##### EXCERPT PROVIDED #####

In a blog post entitled "The World's Worst Commutes," my husband, Richard Florida, noted, "Commuting is among life's least enjoyable activities, according to research by Nobel Prize winner Daniel Kahneman and others." He goes on to point out that commuting is expensive too. The annual Urban Mobility Report calculates that commuting costs Americans an estimated $90 billion dollars per year in lost productivity and wasted energy.
Kevin Stolarick, the research director of the Martin Prosperity Institute (MPI), has found that every minute shaved off America's commuting time is worth an estimated $19.5 billion dollars. That translates into $97.7 billion for five minutes, $195 billion for 10 minutes, and $292 billion for every 15 minutes saved nationally.

##### DATA SHOWN #####

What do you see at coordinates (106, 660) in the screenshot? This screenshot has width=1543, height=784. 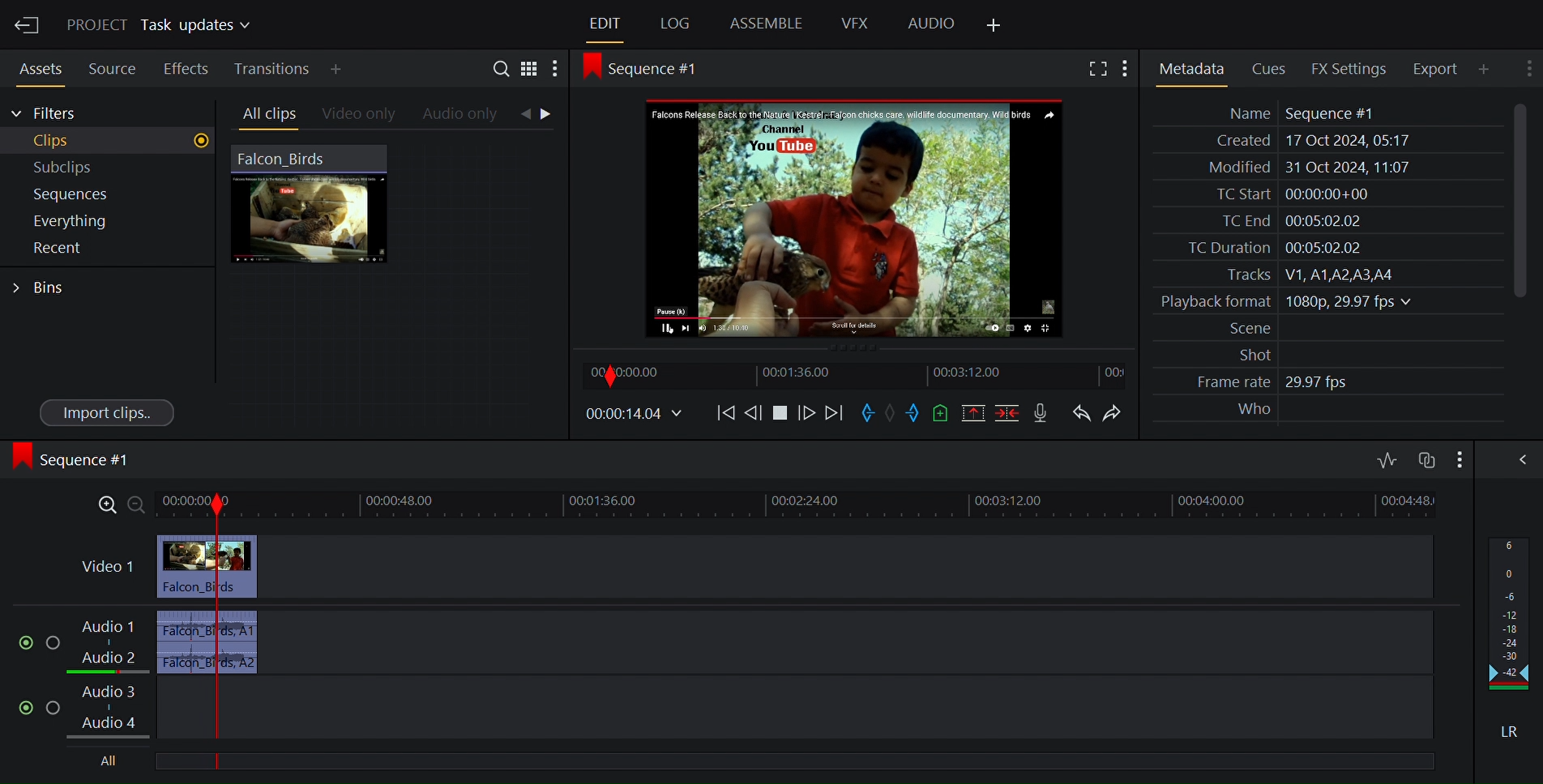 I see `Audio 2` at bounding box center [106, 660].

#####

— CHALLENGE 1 —
How would you put this sentence from the commuting excerpt into Spanish: "He goes on to point out that commuting is expensive too."
— CHALLENGE 2 —
Could you carry on the piece about commuting costs, picking up right after its final sentence?

— ANSWER 1 —
Luego señala que ir y volver del trabajo también resulta costoso.

— ANSWER 2 —
Not all jobs can be performed remotely, of course. If you are a physician or a retail worker, keeping certain hours in the shift makes sense. But why are so many organizations reluctant to adjust to those who work in knowledge jobs? Allow them the flexibility to manage their own workload. If their work suffers, then reevaluate. But the time, money, and resources needed to find and train a new employee far exceeds what it takes to allow just a little freedom, trust, and flexibility into their schedules.
The fact that Mayer is one of the handful of top women CEOs makes it that much more disappointing. Perhaps she's trying to "lean in" to her job, as Facebook COO Sheryl Sandberg counsels, to show that she's just as ambitious and hard-driving a boss as a man. If so, she fell flat on her face.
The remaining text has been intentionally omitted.